# EXERCISE DESCRIPTION:
Rewrite the items from the line with "Viewport: 616px width, 350px" through the end of the items, inclusive, replacing "screenshot" with "image" and leaving everything else unchanged. Omit the pictures from your output.

# RECORD EXCERPTS:

──────────

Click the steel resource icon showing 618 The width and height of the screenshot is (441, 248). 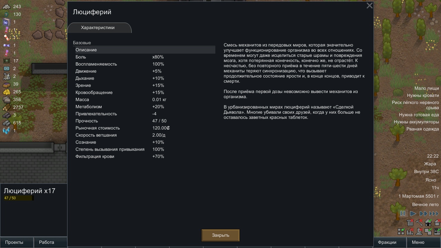tap(7, 123)
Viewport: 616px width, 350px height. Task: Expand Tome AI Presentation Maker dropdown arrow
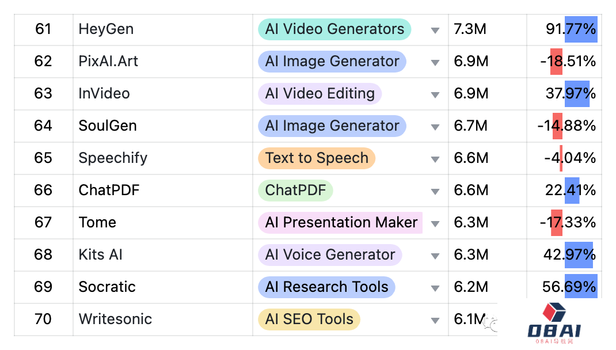tap(435, 223)
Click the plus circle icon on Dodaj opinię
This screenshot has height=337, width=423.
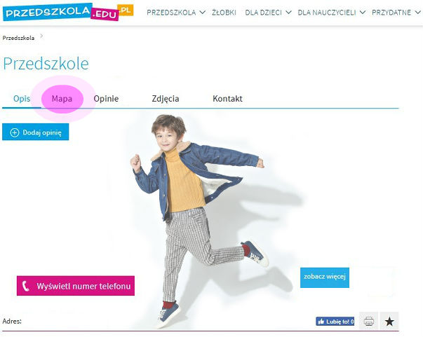(15, 132)
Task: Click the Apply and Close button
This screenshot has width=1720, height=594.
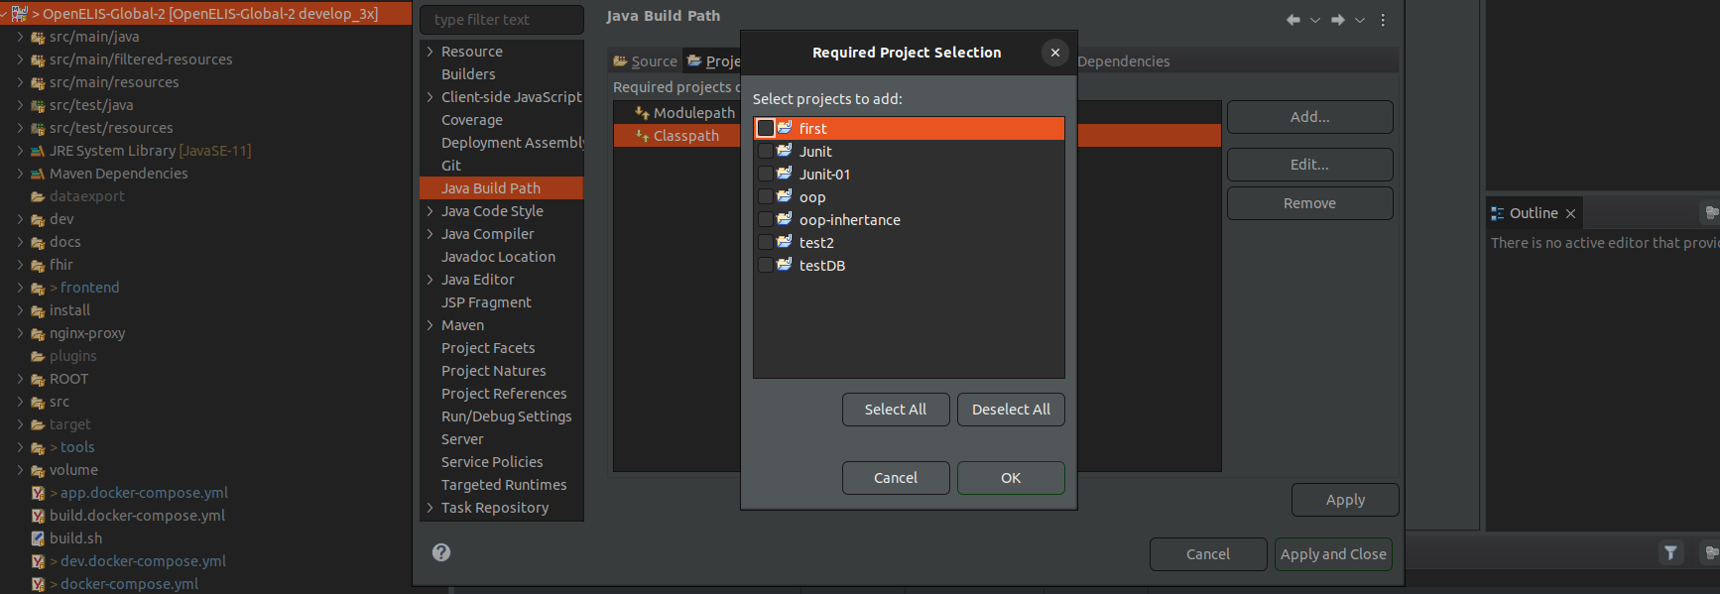Action: [1332, 554]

──────────

# WORKED ANSWER:
Viewport: 616px width, 350px height. Task: Expand Tome AI Presentation Maker dropdown arrow
tap(435, 223)
Click the plus circle icon on Dodaj opinię
This image has height=337, width=423.
(15, 132)
Task: Click the Apply and Close button
This image has width=1720, height=594.
Action: [1332, 554]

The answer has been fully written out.